Fig. 5. Therapeutic effects of sPLA₂i-NPs for attenuation of DMM-induced chronic OA.

(A) The study design of sPLA₂i-NP treatment for DMM-induced OA mice. (B) Safranin O/Fast Green staining of sham- or DMM-operated knee joints with 2 or 4 months of treatment. Scale bar, 200 μm. (C) The OA severity was accessed by Mankin score at 2 months after surgery (n = 8). (D) Hematoxylin and eosin (H&E) staining of synovium tissue at 2 months after surgery. Scale bar, 100 μm. Red boxed areas indicate the synovial lining layer. (E) Synovial inflammation was evaluated (n = 8). (F) 3D color maps of femoral SBP thickness at 4 months after surgery.

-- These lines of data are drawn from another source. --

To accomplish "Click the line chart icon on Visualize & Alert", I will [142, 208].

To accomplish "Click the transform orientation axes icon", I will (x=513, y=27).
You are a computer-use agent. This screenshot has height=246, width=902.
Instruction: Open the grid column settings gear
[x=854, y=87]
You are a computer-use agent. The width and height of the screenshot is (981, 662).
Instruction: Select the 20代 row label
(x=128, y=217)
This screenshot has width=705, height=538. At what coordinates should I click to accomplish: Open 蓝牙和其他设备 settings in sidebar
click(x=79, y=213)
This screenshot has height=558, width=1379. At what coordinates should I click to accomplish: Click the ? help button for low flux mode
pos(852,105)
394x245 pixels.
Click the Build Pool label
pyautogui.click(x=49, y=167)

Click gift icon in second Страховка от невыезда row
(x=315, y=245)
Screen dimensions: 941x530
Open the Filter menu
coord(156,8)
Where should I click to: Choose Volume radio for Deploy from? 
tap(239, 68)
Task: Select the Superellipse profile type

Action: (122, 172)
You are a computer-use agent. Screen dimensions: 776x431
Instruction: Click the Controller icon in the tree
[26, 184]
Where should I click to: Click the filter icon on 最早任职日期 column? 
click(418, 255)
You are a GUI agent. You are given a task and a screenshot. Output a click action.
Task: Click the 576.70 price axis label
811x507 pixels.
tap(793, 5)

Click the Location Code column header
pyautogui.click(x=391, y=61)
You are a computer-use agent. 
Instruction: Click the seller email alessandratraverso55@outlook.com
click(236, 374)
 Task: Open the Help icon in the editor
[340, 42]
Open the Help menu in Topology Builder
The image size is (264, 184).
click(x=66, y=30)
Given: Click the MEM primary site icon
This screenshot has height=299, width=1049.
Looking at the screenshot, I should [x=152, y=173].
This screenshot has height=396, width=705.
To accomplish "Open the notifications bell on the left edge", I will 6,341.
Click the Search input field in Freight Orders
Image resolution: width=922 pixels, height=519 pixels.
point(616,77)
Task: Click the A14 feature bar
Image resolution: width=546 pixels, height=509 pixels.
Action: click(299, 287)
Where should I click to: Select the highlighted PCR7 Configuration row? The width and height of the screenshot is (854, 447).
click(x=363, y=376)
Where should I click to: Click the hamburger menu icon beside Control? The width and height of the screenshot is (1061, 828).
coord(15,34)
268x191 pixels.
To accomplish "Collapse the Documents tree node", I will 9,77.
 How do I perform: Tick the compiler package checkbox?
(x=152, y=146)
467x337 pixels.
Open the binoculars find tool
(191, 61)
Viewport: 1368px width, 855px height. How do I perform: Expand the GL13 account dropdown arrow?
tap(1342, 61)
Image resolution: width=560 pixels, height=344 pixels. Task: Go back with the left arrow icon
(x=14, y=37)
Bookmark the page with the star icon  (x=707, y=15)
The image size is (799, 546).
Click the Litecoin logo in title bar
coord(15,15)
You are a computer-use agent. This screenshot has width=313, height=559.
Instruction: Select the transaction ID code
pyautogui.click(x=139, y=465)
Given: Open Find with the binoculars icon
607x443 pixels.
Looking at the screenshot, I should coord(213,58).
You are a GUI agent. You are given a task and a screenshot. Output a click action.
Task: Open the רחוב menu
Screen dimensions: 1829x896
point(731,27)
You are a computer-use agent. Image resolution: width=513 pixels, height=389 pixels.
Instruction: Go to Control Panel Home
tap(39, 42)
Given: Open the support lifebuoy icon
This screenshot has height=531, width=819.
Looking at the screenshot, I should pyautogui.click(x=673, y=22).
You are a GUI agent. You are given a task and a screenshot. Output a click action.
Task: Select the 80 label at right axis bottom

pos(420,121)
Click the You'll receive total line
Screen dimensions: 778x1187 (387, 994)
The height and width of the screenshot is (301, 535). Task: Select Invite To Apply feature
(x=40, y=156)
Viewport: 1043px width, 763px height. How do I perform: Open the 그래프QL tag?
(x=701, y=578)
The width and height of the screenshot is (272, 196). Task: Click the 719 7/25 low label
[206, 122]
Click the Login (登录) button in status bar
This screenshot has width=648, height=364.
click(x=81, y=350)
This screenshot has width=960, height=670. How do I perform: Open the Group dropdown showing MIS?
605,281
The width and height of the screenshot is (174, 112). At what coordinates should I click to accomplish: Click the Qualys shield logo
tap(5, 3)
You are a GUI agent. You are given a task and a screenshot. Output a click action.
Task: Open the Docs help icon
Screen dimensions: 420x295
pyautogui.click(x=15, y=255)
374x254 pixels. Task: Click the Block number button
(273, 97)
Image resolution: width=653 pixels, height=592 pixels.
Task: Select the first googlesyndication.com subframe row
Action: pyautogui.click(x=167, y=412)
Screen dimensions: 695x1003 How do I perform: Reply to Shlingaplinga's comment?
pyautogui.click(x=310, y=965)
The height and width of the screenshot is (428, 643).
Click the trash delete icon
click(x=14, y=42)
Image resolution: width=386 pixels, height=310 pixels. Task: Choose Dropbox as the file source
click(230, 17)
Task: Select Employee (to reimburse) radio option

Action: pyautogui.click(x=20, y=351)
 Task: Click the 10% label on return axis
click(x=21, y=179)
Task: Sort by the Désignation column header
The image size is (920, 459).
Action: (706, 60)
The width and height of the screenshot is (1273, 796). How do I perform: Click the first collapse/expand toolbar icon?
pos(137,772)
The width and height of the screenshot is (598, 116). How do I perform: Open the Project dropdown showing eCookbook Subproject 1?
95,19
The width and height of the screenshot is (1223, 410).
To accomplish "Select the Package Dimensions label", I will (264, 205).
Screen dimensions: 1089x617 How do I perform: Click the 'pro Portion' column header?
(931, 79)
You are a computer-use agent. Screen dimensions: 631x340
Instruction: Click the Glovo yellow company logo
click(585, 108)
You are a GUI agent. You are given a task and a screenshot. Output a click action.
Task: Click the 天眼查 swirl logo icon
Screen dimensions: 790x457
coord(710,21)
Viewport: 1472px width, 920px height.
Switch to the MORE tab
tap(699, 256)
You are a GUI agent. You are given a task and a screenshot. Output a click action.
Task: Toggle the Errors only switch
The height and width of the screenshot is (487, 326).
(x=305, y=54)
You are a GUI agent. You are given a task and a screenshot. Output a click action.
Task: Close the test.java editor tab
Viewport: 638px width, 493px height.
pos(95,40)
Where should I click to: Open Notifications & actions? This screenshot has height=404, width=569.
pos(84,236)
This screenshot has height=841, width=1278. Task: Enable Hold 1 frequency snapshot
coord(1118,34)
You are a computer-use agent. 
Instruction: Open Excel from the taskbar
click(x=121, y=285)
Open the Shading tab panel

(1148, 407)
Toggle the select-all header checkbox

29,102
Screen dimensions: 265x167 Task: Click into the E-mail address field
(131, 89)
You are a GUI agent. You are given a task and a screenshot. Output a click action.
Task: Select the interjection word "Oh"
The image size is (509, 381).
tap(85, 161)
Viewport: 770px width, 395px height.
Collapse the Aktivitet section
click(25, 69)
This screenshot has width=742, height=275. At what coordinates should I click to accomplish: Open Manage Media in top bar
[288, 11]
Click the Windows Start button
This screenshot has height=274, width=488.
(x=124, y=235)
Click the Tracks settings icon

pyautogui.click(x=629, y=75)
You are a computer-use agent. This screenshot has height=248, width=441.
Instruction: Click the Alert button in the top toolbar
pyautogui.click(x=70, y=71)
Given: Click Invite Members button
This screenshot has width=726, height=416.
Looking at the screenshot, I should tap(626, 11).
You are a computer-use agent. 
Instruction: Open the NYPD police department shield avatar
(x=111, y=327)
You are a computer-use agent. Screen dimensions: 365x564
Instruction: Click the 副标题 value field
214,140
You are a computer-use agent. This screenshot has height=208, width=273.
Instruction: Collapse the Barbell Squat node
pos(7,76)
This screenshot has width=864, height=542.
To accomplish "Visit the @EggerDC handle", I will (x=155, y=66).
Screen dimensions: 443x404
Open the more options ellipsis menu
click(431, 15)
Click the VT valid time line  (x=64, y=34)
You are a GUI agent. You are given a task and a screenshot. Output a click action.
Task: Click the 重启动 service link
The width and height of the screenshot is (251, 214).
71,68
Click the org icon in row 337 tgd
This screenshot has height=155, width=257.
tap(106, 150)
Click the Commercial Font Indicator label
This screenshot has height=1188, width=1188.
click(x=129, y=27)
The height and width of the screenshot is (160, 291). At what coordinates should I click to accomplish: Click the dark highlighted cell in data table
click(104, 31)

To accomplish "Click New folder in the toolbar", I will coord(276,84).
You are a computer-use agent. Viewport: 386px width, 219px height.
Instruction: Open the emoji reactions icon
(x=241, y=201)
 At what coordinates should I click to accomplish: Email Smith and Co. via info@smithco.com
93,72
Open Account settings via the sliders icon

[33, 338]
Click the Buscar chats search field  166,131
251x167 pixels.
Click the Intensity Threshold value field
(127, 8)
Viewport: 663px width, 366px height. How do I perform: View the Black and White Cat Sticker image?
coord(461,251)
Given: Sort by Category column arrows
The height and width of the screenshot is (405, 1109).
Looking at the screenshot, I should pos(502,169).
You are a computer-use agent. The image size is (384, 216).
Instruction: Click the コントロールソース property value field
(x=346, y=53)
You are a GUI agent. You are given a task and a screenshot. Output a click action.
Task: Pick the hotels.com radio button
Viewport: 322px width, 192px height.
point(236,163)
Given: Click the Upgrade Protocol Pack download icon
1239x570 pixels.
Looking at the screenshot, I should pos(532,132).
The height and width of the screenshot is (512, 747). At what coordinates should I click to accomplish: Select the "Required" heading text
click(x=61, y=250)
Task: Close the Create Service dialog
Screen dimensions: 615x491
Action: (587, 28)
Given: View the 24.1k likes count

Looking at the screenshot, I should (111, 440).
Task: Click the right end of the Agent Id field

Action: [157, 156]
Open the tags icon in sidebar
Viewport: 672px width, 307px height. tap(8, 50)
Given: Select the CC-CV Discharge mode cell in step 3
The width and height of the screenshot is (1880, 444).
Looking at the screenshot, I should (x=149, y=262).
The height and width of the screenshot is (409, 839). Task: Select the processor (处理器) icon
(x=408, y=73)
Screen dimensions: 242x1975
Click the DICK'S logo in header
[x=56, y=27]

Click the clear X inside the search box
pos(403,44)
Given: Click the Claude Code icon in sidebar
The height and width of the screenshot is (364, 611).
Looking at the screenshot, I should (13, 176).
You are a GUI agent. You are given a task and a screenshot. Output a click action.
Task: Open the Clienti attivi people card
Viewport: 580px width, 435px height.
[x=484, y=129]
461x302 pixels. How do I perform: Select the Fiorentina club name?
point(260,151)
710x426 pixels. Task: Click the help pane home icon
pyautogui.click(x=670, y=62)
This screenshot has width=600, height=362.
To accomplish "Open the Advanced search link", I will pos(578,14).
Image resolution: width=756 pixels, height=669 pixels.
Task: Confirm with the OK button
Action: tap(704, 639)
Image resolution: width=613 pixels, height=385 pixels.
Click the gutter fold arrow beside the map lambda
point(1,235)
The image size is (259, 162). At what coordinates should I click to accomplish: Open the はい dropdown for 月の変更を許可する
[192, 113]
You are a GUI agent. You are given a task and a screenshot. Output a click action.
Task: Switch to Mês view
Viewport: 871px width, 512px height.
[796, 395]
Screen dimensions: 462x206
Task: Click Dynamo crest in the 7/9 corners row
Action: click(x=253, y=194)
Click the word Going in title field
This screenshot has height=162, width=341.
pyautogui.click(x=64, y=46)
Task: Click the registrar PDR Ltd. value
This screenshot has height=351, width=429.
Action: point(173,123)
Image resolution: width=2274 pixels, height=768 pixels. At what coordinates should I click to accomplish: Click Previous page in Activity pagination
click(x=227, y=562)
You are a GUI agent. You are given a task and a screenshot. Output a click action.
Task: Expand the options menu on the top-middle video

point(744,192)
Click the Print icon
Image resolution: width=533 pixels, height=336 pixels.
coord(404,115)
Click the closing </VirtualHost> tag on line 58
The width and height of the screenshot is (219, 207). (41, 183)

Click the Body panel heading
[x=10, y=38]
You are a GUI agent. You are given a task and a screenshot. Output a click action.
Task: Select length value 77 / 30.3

Color ranges from 0 μm (blue) to 320 μm (red). (G) Quantification of SBP thickness (Th.) at the medial posterior site (n = 8). (H) Osteophytes (red arrows) were revealed by 2D (top) and 3D (bottom) micro–computed tomography (micro-CT) images. (I) Osteophyte volume was quantified (n = 8). (J) von Frey assay was performed at 1, 2, 4, 8, and 12 weeks after surgery (n = 8). The data of day 0 were acquired before surgery. PWT, paw withdrawal threshold. (K) IHC staining of the tibial articular cartilage at 2 months after surgery. Scale bar, 100 μm. (L) Quantification of sPLA₂-IIa–, p-P65–, and p-P100–positive chondrocytes (n = 5). Statistical analysis was performed using one-way ANOVA with Turkey’s post hoc test. Data presented as means ± SEM. *P < 0.05, **P < 0.01, and ***P < 0.001 in (C), (E), (G), (I), and (L). *P < 0.05 and **P < 0.01 for sPLA₂i-NPs versus PBS in (J).